• [WHAT IS REQUIRED] Retype word for word the stretch of entries below from the line that has "Task: Click the blue Mail.ru @ icon" through the line that has "You are a GUI", and omit the pictures.

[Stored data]
[Start of section]

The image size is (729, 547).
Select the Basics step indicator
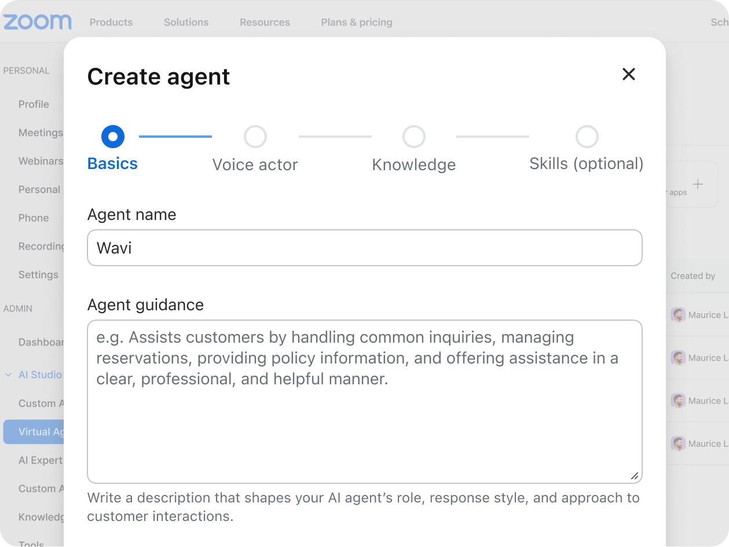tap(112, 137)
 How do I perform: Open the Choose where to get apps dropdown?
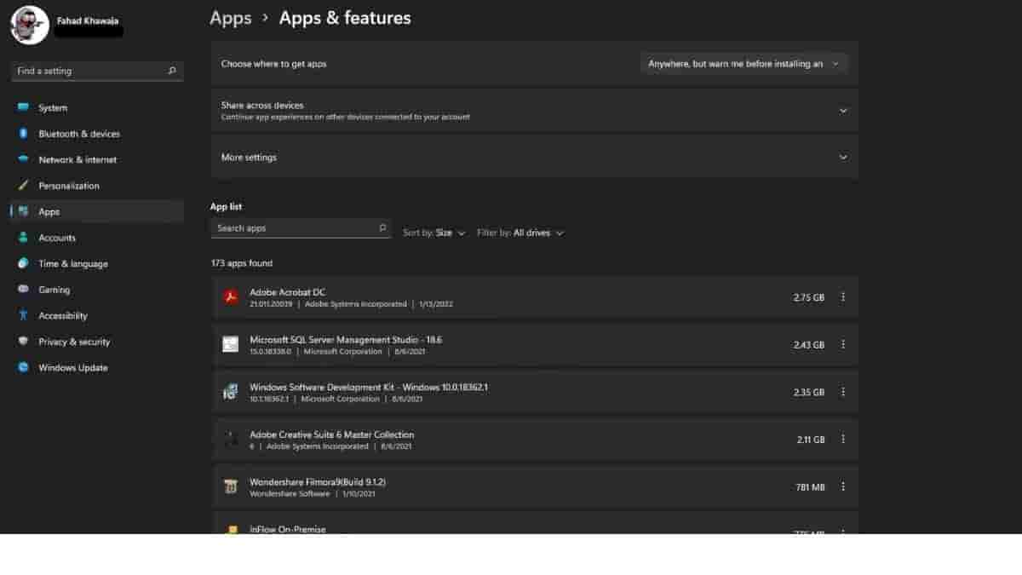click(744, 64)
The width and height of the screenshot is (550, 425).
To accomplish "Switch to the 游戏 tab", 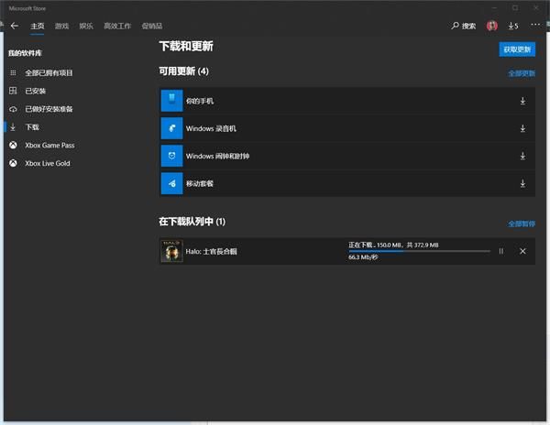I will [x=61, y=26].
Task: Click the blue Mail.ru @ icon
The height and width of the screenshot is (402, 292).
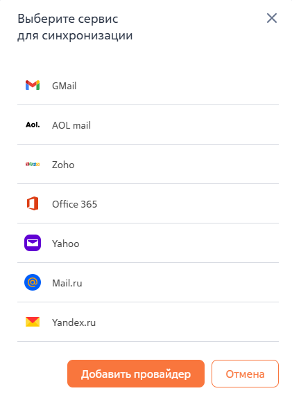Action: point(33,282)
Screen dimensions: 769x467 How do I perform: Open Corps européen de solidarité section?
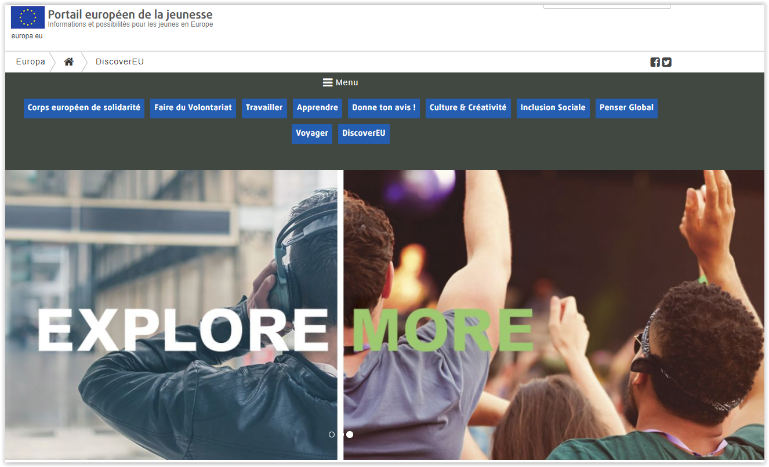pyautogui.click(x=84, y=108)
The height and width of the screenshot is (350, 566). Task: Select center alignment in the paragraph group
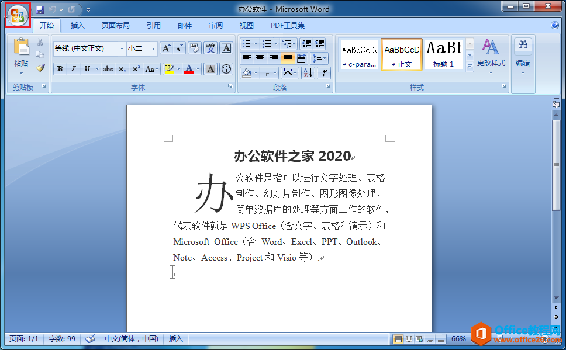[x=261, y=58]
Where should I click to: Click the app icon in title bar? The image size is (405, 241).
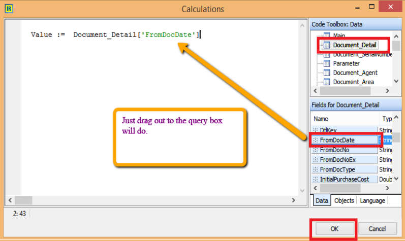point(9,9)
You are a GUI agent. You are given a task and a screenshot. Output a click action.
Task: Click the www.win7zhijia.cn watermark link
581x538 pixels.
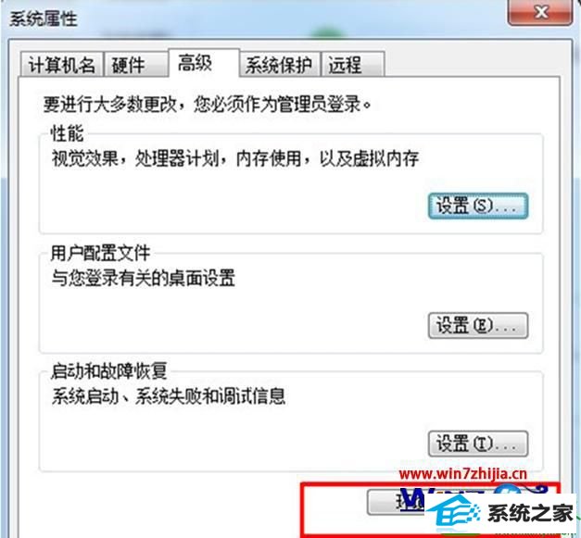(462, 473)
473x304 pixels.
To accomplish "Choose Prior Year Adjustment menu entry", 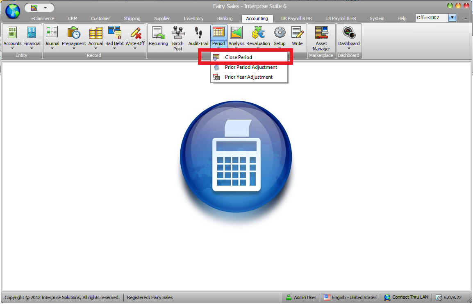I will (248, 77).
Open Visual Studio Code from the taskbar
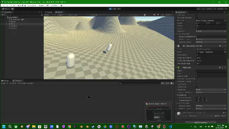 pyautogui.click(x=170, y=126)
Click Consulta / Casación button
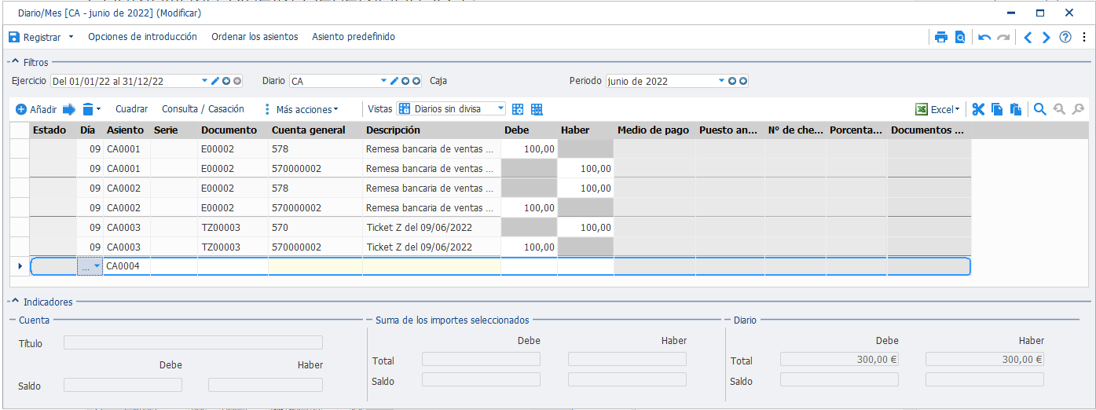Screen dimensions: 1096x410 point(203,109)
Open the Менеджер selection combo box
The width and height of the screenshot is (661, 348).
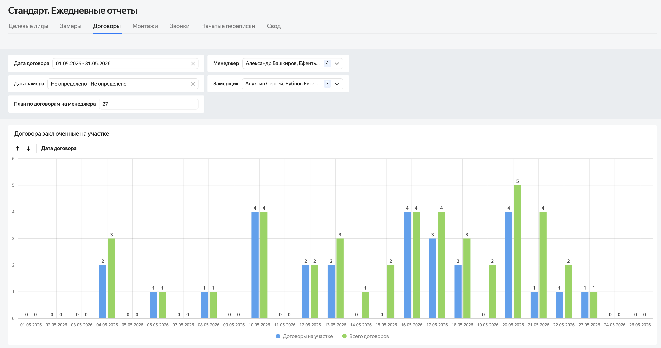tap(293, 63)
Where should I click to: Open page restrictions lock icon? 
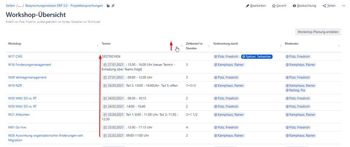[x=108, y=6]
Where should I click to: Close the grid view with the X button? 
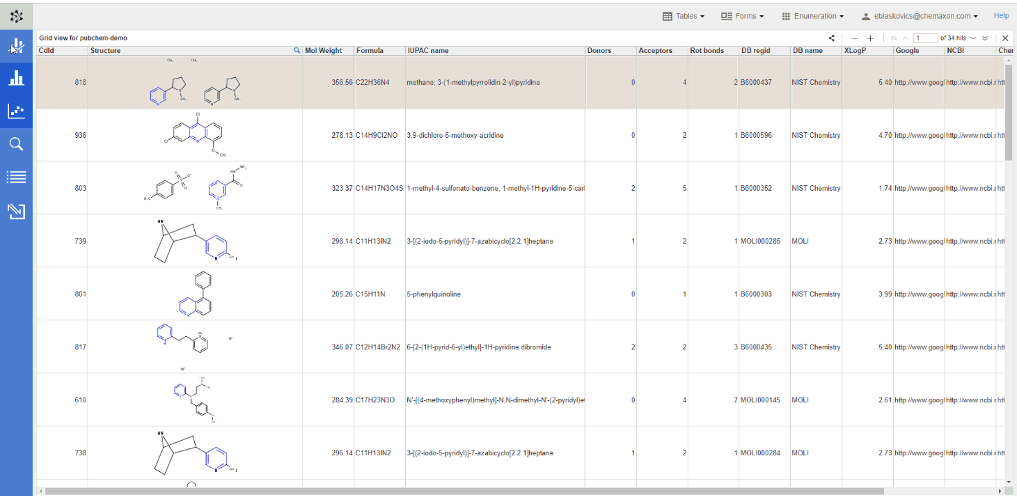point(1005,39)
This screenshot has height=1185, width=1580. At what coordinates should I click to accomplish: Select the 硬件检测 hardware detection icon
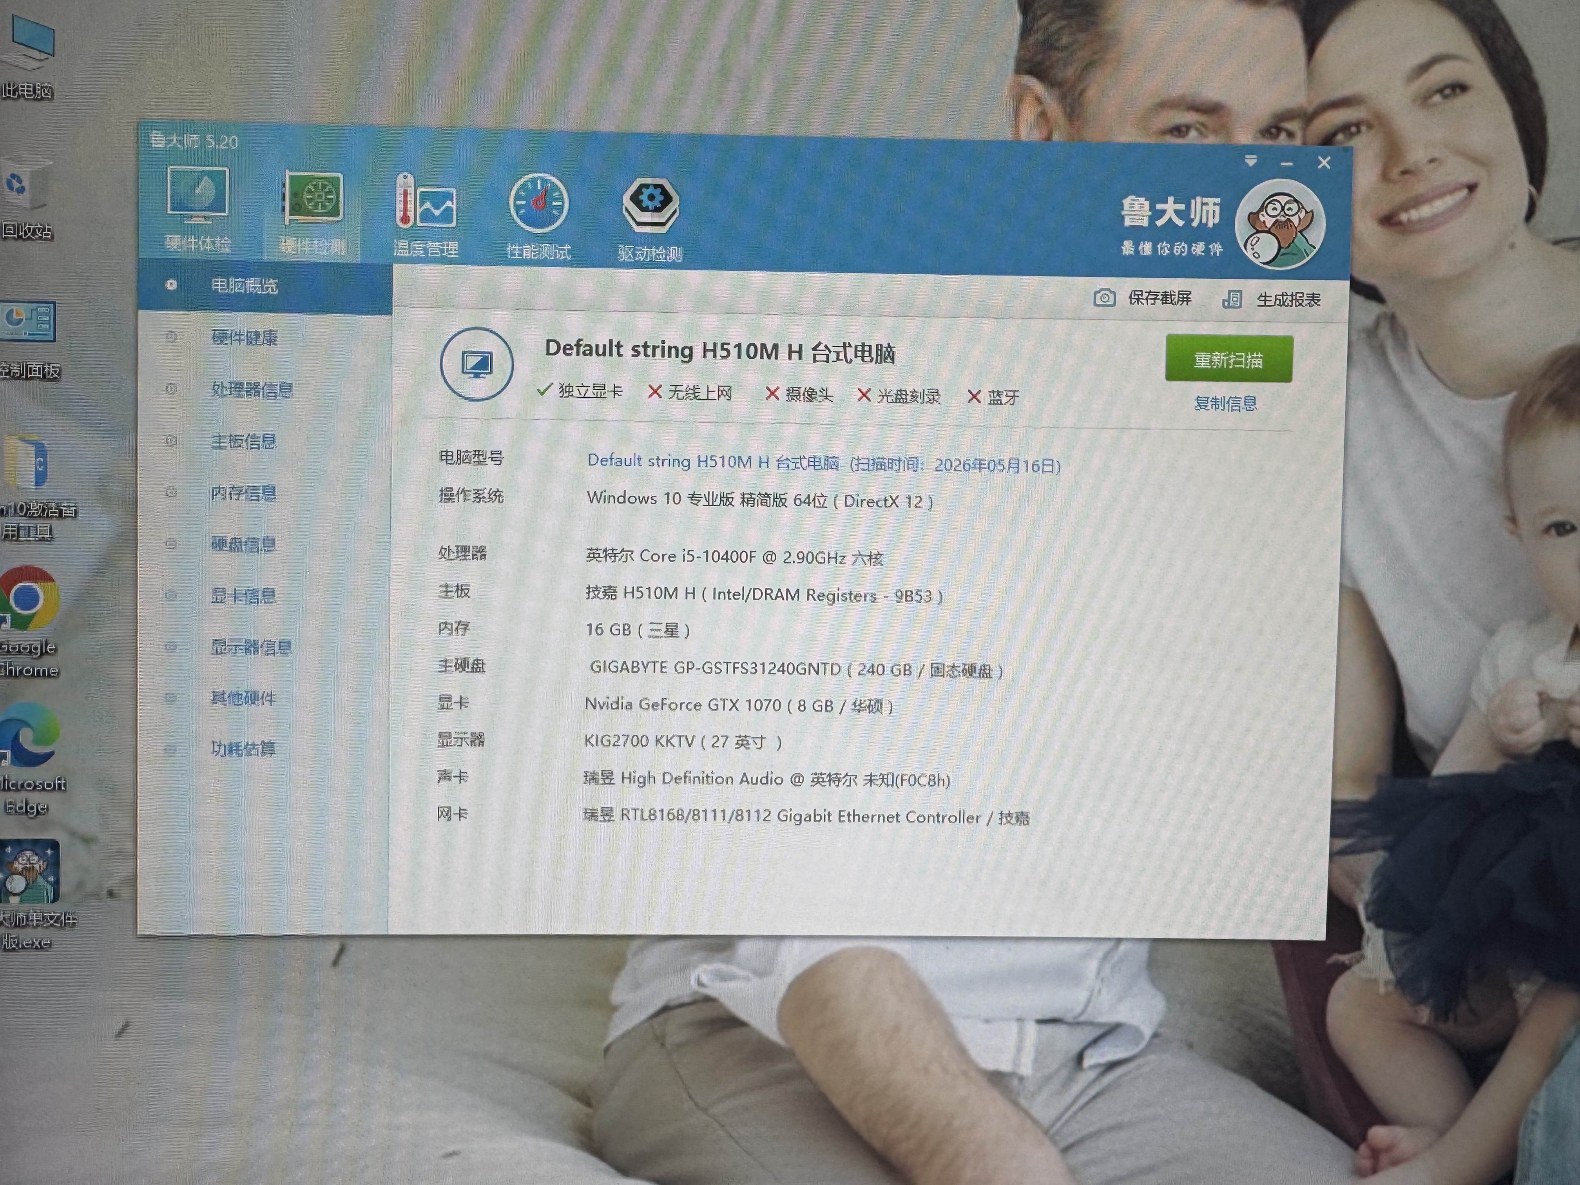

[End of section]

• [COMPLETED TASK]
Task: Click the blue Mail.ru @ icon
The height and width of the screenshot is (402, 292).
Action: point(33,282)
Screen dimensions: 769x467 How do I perform: Open Corps européen de solidarité section?
pyautogui.click(x=84, y=108)
The height and width of the screenshot is (350, 566). Task: Select center alignment in the paragraph group
[x=261, y=58]
Where should I click to: Click the app icon in title bar? The image size is (405, 241).
point(9,9)
You are a GUI agent. You are given a task and a screenshot. Output a click action.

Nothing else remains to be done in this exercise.